▶ WORK REQUIRED
Of the lines listed below, return exactly those that run from the line containing "At what coordinates should I click to accomplish: Click inside" through the line containing "Click the 13:30（成約）", both included.

------ RECORDS SUPPLIED

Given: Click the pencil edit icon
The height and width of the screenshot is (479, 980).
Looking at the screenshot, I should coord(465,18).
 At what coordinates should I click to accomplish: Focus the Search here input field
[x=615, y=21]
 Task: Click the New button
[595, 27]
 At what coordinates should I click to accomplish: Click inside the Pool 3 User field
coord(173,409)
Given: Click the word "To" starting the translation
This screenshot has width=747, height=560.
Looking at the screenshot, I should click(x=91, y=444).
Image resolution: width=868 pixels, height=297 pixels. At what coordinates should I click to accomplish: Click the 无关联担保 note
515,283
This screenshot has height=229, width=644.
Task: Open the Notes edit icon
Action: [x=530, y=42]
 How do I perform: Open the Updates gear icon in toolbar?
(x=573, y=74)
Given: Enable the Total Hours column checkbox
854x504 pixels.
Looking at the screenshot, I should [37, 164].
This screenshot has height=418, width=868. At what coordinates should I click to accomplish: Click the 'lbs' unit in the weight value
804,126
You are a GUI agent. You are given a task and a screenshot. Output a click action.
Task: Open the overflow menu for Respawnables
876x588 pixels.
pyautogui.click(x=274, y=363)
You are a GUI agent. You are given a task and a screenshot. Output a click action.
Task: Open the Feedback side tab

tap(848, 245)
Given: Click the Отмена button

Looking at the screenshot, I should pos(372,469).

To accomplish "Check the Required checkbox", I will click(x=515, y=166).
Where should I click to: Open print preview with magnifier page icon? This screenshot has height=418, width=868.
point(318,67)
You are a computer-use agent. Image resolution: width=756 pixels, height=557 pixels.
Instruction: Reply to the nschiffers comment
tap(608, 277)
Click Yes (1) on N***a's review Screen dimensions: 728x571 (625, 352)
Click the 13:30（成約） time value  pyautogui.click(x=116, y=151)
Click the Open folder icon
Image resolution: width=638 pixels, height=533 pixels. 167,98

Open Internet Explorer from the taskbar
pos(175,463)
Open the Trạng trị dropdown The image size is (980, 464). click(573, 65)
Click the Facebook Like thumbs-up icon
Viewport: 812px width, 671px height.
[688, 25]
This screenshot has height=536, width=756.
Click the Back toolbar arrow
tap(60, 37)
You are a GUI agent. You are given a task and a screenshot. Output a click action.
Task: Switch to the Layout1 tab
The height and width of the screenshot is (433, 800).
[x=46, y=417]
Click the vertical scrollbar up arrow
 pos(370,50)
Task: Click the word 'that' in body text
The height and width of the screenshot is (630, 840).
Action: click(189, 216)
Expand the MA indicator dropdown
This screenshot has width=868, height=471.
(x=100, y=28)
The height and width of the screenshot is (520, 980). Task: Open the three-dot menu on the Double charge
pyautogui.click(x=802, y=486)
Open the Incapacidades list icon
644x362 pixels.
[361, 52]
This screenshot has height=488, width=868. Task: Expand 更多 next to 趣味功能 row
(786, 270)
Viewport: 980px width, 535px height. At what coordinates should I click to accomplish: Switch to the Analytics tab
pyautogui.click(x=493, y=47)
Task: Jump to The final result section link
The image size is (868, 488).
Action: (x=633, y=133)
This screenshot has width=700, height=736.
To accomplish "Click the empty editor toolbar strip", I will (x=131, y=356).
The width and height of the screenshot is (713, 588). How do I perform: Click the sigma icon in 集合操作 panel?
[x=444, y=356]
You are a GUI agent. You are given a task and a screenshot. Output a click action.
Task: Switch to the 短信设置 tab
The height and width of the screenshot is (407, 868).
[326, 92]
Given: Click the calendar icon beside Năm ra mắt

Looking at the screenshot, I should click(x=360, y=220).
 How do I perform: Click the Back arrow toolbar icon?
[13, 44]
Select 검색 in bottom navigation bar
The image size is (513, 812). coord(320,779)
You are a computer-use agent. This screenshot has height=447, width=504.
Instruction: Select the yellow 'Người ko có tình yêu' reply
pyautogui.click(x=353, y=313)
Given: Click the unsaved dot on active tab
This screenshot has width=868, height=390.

------------

▶ YOUR SOLUTION
 At what coordinates should I click to accomplish: Click inside the Pool 3 User field
coord(173,409)
Given: Click the word "To" starting the translation
This screenshot has width=747, height=560.
Looking at the screenshot, I should click(x=91, y=444).
Image resolution: width=868 pixels, height=297 pixels. At what coordinates should I click to accomplish: Click the 无关联担保 note
515,283
This screenshot has height=229, width=644.
Task: Open the Notes edit icon
Action: [x=530, y=42]
 How do I perform: Open the Updates gear icon in toolbar?
(x=573, y=74)
Given: Enable the Total Hours column checkbox
854x504 pixels.
Looking at the screenshot, I should [37, 164].
This screenshot has height=418, width=868. At what coordinates should I click to accomplish: Click the 'lbs' unit in the weight value
804,126
You are a GUI agent. You are given a task and a screenshot. Output a click action.
Task: Open the overflow menu for Respawnables
876x588 pixels.
pyautogui.click(x=274, y=363)
You are a GUI agent. You are given a task and a screenshot. Output a click action.
Task: Open the Feedback side tab

tap(848, 245)
Given: Click the Отмена button

Looking at the screenshot, I should pos(372,469).

To accomplish "Check the Required checkbox", I will click(x=515, y=166).
Where should I click to: Open print preview with magnifier page icon? This screenshot has height=418, width=868.
point(318,67)
You are a computer-use agent. Image resolution: width=756 pixels, height=557 pixels.
Instruction: Reply to the nschiffers comment
tap(608, 277)
Click Yes (1) on N***a's review Screen dimensions: 728x571 (625, 352)
Click the 13:30（成約） time value  pyautogui.click(x=116, y=151)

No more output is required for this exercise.